## [Work order A]
Print the part of the account of living with bladder cancer that opens with the words containing "Prior to this, I" and closes with "more than anything.", copying it word for word.
## [Work order B]
Give what follows the last sentence of the account of living with bladder cancer, continuing it from the point where it stops.

## [Given text]
-----

It seems to me that when bladder cancer was diagnosed, it changed everything. I had surgery within 36 hours and a cath/bag for 10 days. Then surgery 4 days later. I haven't been at my job since I was diagnosed. I haven't been able to do much of my usual since the pain became great back in December. No sledding down the hills, no bowling, I am not sure I should have a glass of wine anymore. And with all the drs touching "there" then doing unpleasant things ...well that and other aspects have certainly dampened the "honeymoon" time we aught to be having. Normal ain't normal anymore.
Prior to this, I wasn't given to much negative emotional energy either. My son served a tour in Iraq in the Army...that was emotional. He is my only child and I raised him primarily alone. It is hell to get a rare phone call from your son when you hear the gunfire in the background. When he called from Georgia to say he was on US soil - my first breath was different and I relaxed finally. I am waiting for that moment now with this. Does it ever happen. I want to hear "disease free" more than anything.

-----

## [Information provided]
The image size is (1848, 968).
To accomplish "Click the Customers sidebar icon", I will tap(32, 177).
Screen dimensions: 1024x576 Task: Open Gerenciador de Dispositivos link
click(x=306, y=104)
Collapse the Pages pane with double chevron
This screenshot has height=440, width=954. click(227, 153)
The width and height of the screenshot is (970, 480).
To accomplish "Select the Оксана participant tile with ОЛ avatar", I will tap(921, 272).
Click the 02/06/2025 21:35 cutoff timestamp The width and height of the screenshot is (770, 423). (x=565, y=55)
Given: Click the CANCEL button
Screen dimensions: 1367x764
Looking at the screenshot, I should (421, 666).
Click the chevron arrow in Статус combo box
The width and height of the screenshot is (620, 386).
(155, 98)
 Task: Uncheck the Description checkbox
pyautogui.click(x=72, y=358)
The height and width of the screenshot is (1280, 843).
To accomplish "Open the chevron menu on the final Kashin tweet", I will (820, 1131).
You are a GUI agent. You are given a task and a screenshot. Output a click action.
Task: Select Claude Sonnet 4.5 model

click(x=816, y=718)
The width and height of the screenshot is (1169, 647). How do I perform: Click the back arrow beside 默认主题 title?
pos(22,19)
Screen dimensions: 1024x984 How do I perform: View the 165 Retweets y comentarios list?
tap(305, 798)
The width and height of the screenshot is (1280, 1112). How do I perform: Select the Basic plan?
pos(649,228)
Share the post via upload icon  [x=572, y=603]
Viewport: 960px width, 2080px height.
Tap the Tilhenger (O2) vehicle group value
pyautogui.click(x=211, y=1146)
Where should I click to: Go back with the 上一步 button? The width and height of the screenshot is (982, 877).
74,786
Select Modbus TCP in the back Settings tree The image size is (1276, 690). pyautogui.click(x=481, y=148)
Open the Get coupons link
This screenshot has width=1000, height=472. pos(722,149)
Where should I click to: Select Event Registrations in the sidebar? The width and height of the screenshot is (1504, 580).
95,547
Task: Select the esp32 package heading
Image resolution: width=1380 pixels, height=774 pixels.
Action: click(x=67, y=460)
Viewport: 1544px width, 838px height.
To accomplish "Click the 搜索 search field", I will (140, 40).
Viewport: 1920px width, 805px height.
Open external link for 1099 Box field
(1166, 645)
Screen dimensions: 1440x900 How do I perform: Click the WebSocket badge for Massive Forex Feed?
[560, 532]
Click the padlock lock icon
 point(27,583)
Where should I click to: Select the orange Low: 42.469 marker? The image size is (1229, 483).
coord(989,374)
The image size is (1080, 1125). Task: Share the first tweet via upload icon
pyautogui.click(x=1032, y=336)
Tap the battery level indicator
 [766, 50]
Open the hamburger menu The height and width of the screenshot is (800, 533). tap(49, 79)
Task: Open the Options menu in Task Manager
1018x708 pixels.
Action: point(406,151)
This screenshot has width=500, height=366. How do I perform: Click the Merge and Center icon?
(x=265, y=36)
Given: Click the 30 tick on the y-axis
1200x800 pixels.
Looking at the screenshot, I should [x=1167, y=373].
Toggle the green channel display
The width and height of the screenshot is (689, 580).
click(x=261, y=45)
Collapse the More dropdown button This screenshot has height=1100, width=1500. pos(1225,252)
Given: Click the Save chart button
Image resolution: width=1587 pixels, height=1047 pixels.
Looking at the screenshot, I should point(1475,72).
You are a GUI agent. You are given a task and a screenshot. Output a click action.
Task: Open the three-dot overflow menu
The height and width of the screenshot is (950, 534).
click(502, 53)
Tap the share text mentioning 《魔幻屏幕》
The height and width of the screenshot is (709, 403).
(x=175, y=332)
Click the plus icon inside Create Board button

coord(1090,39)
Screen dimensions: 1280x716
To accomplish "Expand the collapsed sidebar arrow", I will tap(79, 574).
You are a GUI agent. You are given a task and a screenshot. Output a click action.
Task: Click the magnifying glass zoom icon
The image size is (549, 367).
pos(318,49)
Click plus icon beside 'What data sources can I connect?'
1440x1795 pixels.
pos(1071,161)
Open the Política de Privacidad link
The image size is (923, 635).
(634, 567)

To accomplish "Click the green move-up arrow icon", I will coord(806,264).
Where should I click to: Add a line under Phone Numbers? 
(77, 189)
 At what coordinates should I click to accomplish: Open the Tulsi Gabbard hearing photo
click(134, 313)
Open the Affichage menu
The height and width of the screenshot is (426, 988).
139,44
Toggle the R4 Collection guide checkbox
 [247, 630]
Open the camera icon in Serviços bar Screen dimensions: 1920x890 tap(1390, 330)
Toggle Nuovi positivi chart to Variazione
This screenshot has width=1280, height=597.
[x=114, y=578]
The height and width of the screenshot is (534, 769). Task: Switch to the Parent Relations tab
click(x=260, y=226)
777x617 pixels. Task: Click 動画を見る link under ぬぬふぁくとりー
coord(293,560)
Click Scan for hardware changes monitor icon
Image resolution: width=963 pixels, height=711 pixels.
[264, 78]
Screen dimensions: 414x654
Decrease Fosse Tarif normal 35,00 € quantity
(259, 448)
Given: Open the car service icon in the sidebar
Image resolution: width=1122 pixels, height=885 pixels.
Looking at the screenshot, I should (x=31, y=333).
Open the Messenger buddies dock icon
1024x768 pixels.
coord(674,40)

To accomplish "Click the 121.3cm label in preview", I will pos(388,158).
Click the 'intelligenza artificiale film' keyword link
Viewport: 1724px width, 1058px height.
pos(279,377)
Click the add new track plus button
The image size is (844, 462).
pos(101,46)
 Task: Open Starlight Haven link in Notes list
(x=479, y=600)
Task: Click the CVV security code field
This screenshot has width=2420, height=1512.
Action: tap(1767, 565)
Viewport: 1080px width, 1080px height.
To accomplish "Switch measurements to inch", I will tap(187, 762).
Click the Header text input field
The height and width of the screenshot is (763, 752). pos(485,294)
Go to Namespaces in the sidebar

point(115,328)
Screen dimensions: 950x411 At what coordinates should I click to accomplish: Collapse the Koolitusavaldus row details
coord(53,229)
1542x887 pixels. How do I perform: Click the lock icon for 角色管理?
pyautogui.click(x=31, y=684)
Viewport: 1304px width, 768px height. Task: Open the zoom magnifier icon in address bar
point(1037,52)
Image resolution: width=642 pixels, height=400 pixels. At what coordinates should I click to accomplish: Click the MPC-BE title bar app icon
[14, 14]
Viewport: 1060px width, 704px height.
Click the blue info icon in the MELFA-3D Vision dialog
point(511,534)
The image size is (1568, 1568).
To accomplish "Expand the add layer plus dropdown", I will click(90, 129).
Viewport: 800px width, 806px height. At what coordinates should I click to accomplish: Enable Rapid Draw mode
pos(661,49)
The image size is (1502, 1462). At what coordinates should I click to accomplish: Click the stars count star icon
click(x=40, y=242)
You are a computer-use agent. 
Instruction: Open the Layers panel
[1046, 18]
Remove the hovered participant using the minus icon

-----

## [Exercise output A]
Prior to this, I wasn't given to much negative emotional energy either. My son served a tour in Iraq in the Army...that was emotional. He is my only child and I raised him primarily alone. It is hell to get a rare phone call from your son when you hear the gunfire in the background. When he called from Georgia to say he was on US soil - my first breath was different and I relaxed finally. I am waiting for that moment now with this. Does it ever happen. I want to hear "disease free" more than anything.

## [Exercise output B]
To focus on the positive, I think this has prompted people close to me to drop the petty stuff. My Mom and I are finally getting on better. She is not focusing on what she wants to change about me - never thought that would happen EVER lol. And I can clearly see the "angels and the bolters" ...it is an amazing revalation on relationships. One friend I have had for 14-15 years - I have even been the gaurdian for her son - bolted and has distanced herself so far and so fast. I was so suprised.
Well, today is the bone scan and chest CT...I thought I would have to put on my big girl panties and do it by myself...Hubby decided to go in early to work then meet me to just be with me there
I knew our love was of substance before we wed, but the bond being made as we face this together makes me sure we can stand against anything. Hubby is also going to call today to get answers from the Dr. He is an electrical engineer and feels he will less likely to get put off by the nurses because he deals with ruffled feathers frequently.
By the way, the English here may have a different way of handling all this emotional cancer stuff...but I sure think you are AOK in my book
Thanks for sharing and being so compassionate as always and God Bless you all.